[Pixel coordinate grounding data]
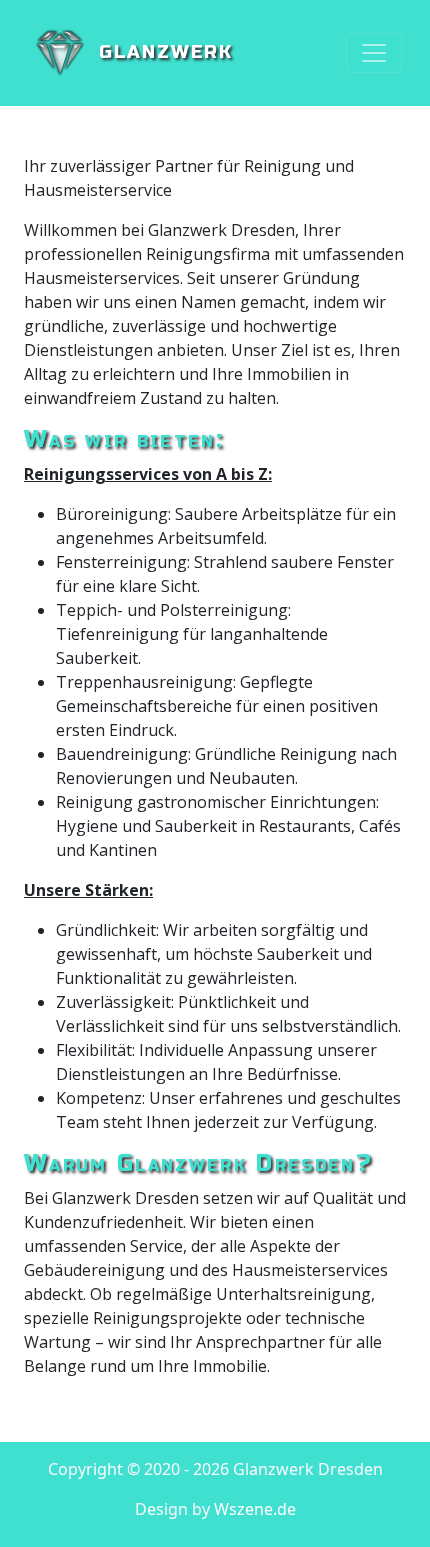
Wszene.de (255, 1509)
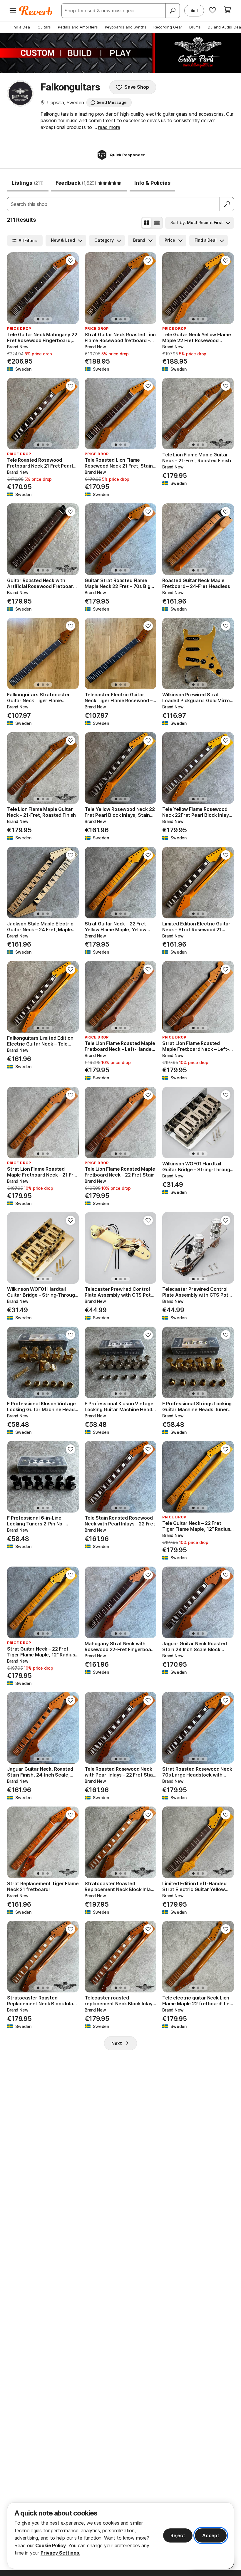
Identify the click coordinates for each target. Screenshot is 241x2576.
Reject (177, 2535)
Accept (210, 2535)
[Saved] (212, 10)
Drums (195, 27)
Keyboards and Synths (125, 27)
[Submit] (227, 204)
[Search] (172, 11)
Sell (194, 10)
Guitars (44, 27)
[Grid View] (146, 223)
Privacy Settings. (60, 2553)
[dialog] (120, 2535)
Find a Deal (21, 27)
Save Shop (136, 87)
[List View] (157, 223)
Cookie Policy (50, 2545)
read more (109, 127)
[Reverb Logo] (36, 11)
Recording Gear (167, 27)
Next (116, 2043)
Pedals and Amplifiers (78, 27)
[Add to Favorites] (70, 260)
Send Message (112, 102)
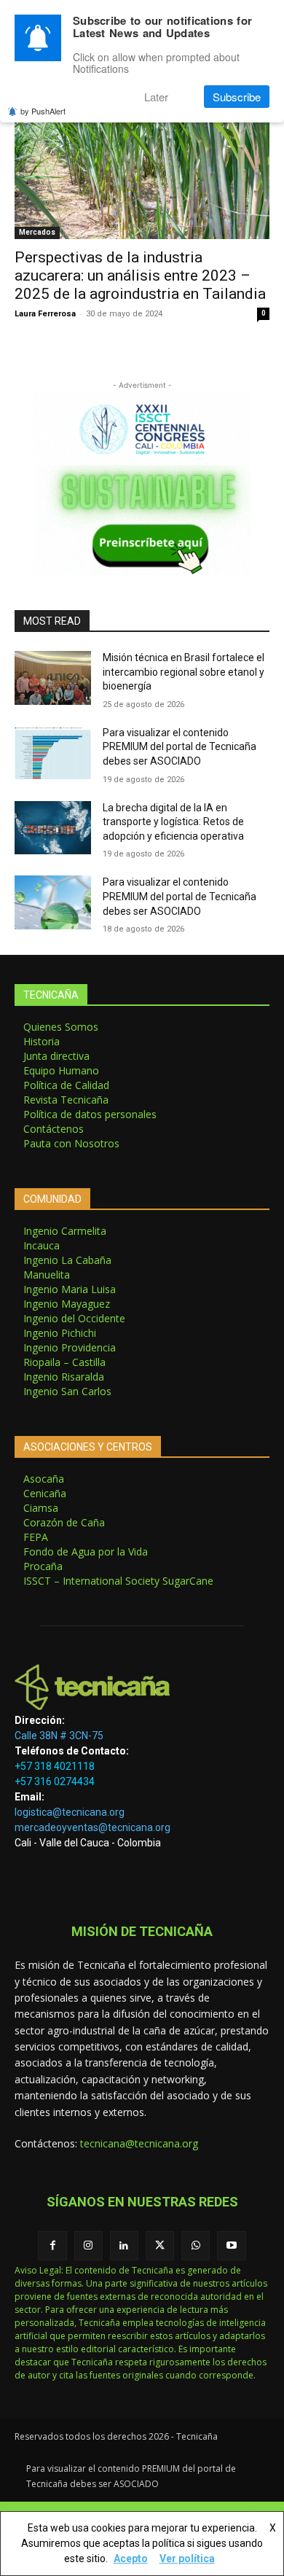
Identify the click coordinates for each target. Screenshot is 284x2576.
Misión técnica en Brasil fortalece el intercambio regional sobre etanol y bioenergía (183, 672)
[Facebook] (52, 2245)
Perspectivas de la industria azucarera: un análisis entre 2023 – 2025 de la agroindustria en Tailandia (140, 276)
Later (156, 96)
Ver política (187, 2558)
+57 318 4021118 (55, 1766)
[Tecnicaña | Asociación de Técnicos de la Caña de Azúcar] (142, 1687)
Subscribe (237, 96)
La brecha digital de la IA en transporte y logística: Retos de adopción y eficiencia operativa (173, 822)
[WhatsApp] (195, 2245)
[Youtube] (231, 2245)
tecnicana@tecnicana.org (139, 2143)
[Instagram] (88, 2245)
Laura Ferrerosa (45, 314)
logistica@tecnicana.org (70, 1812)
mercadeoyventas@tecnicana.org (92, 1827)
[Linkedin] (124, 2245)
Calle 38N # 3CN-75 (59, 1735)
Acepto (131, 2558)
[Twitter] (160, 2245)
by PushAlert (43, 111)
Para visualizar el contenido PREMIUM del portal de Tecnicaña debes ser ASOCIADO (179, 747)
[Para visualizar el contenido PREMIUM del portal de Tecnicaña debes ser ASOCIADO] (53, 753)
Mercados (37, 232)
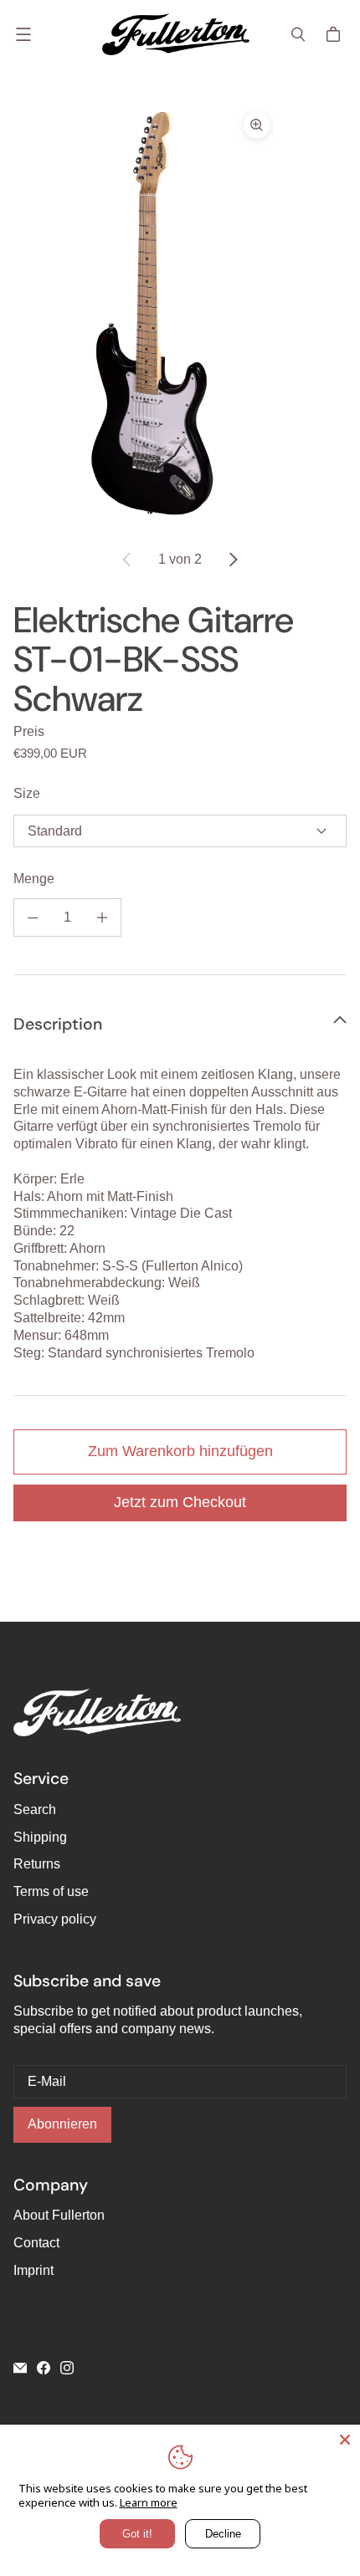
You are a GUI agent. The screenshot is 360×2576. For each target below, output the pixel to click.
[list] (180, 315)
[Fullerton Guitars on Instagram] (67, 2367)
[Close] (345, 2439)
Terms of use (51, 1891)
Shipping (40, 1837)
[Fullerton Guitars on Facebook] (43, 2367)
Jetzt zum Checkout (180, 1502)
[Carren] (335, 34)
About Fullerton (59, 2215)
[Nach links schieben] (127, 559)
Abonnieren (62, 2124)
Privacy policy (54, 1919)
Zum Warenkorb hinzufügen (180, 1451)
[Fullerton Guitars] (175, 34)
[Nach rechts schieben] (232, 559)
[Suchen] (298, 34)
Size (26, 793)
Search (34, 1809)
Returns (36, 1864)
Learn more (148, 2502)
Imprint (33, 2270)
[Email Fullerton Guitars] (20, 2367)
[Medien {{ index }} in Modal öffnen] (146, 315)
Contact (36, 2243)
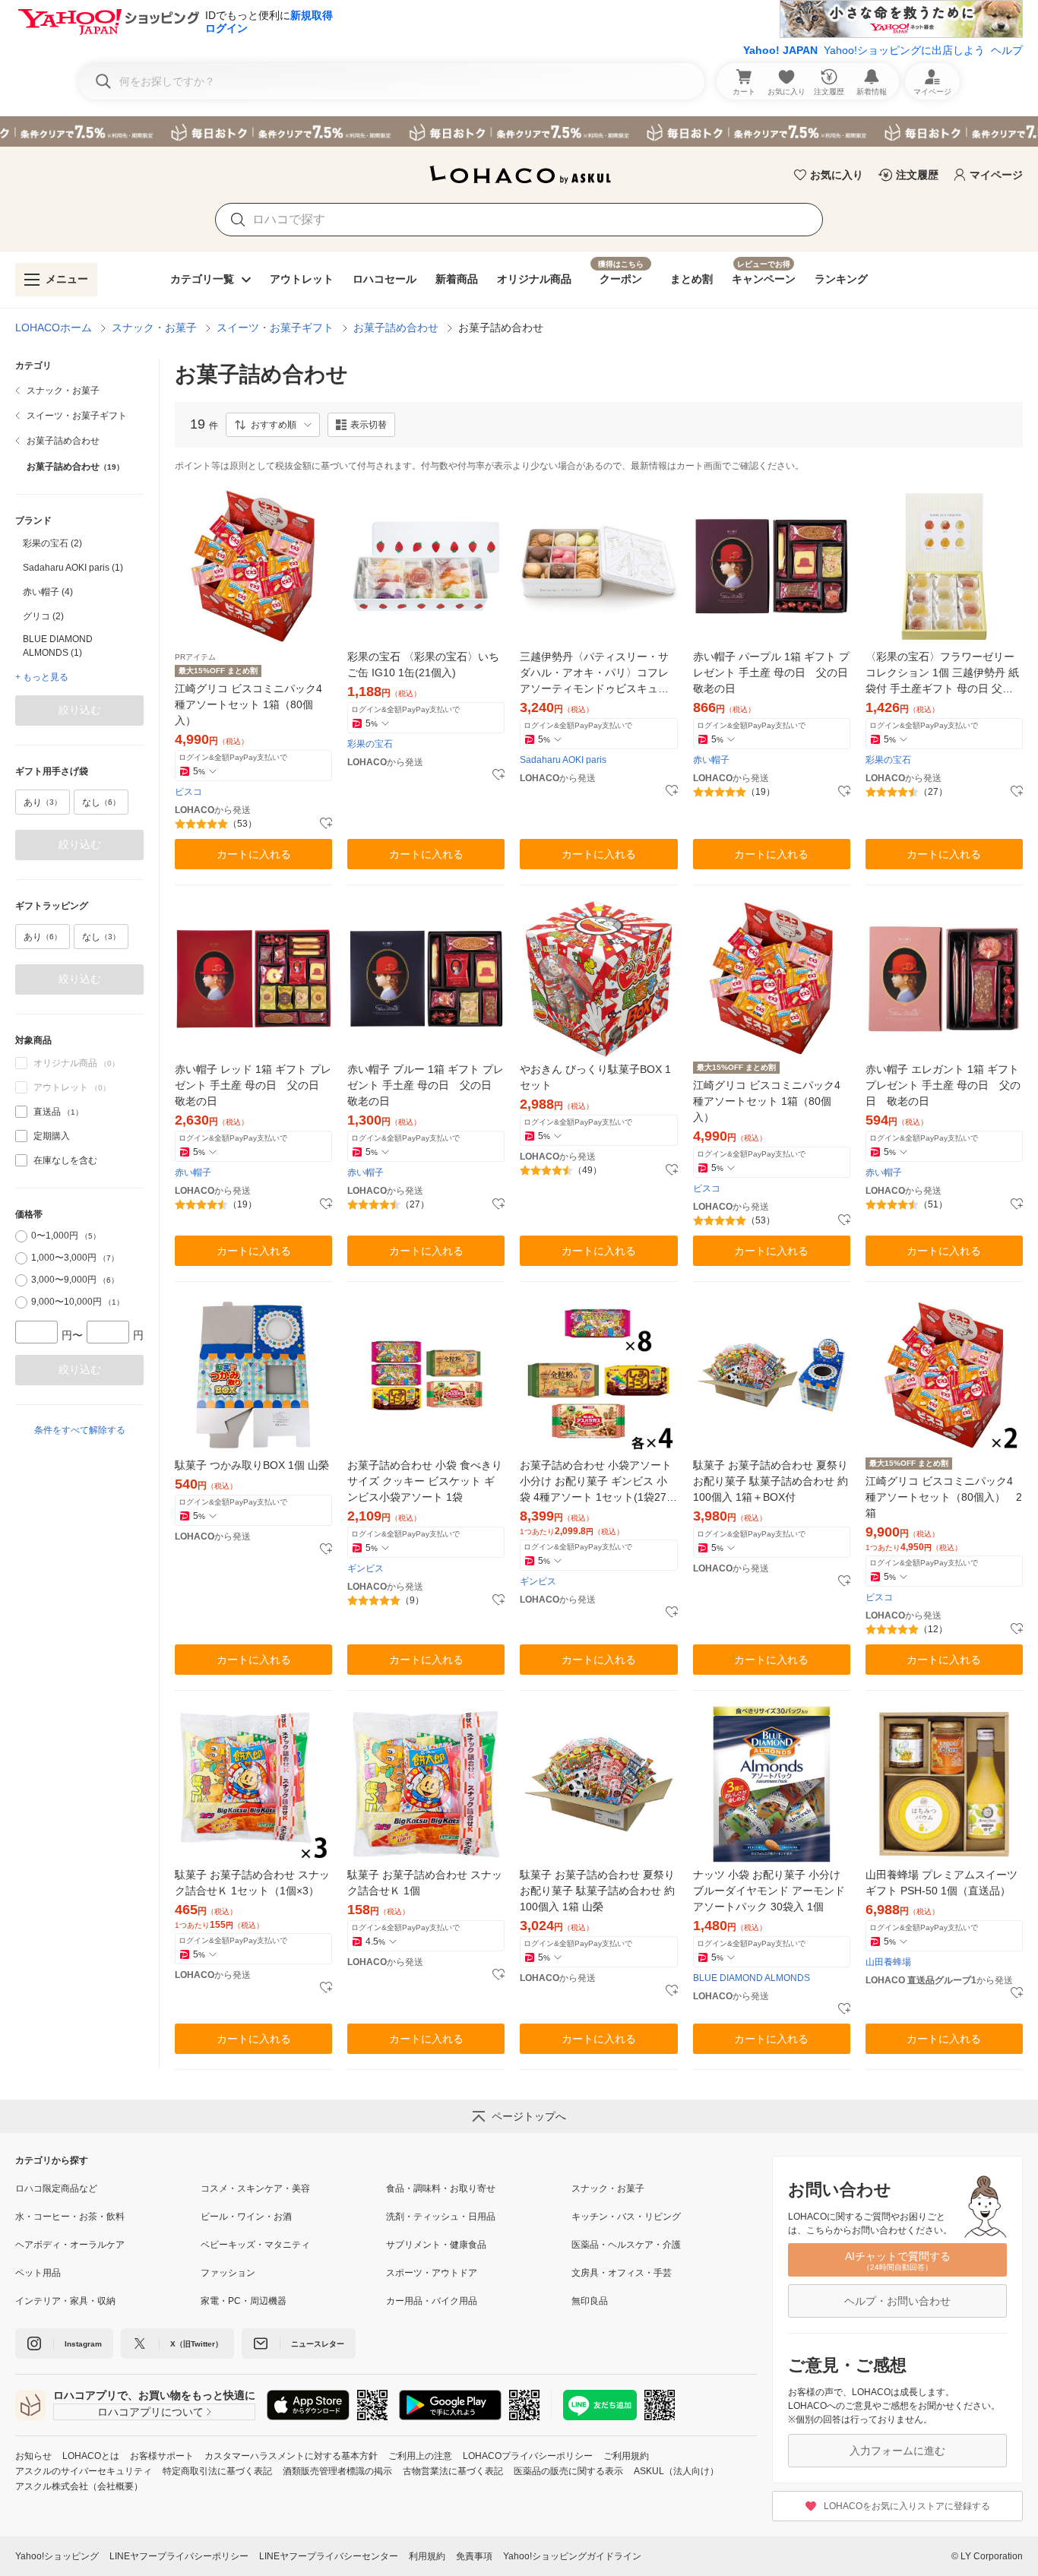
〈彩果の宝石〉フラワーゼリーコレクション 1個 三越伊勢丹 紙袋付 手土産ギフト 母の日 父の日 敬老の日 (942, 673)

## What the exercise asks:
Copy only this from above: the line containing "Screenshot is 241x2576.", the line containing "by PushAlert (43, 111)", and all lines between, printed exactly. Leave out the pictures.

## Exercise answer:
Identify the click coordinates for each target. Screenshot is 241x2576.
Reject (177, 2535)
Accept (210, 2535)
[Saved] (212, 10)
Drums (195, 27)
Keyboards and Synths (125, 27)
[Submit] (227, 204)
[Search] (172, 11)
Sell (194, 10)
Guitars (44, 27)
[Grid View] (146, 223)
Privacy Settings. (60, 2553)
[dialog] (120, 2535)
Find a Deal (21, 27)
Save Shop (136, 87)
[List View] (157, 223)
Cookie Policy (50, 2545)
read more (109, 127)
[Reverb Logo] (36, 11)
Recording Gear (167, 27)
Next (116, 2043)
Pedals and Amplifiers (78, 27)
[Add to Favorites] (70, 260)
Send Message (112, 102)
Identify the click coordinates for each target. Screenshot is 284x2576.
Misión técnica en Brasil fortalece el intercambio regional sobre etanol y bioenergía (183, 672)
[Facebook] (52, 2245)
Perspectivas de la industria azucarera: un análisis entre 2023 – 2025 de la agroindustria en Tailandia (140, 276)
Later (156, 96)
Ver política (187, 2558)
+57 318 4021118 (55, 1766)
[Tecnicaña | Asociación de Técnicos de la Caña de Azúcar] (142, 1687)
Subscribe (237, 96)
La brecha digital de la IA en transporte y logística: Retos de adopción y eficiencia operativa (173, 822)
[WhatsApp] (195, 2245)
[Youtube] (231, 2245)
tecnicana@tecnicana.org (139, 2143)
[Instagram] (88, 2245)
Laura Ferrerosa (45, 314)
logistica@tecnicana.org (70, 1812)
mercadeoyventas@tecnicana.org (92, 1827)
[Linkedin] (124, 2245)
Calle 38N # 3CN-75 (59, 1735)
Acepto (131, 2558)
[Twitter] (160, 2245)
by PushAlert (43, 111)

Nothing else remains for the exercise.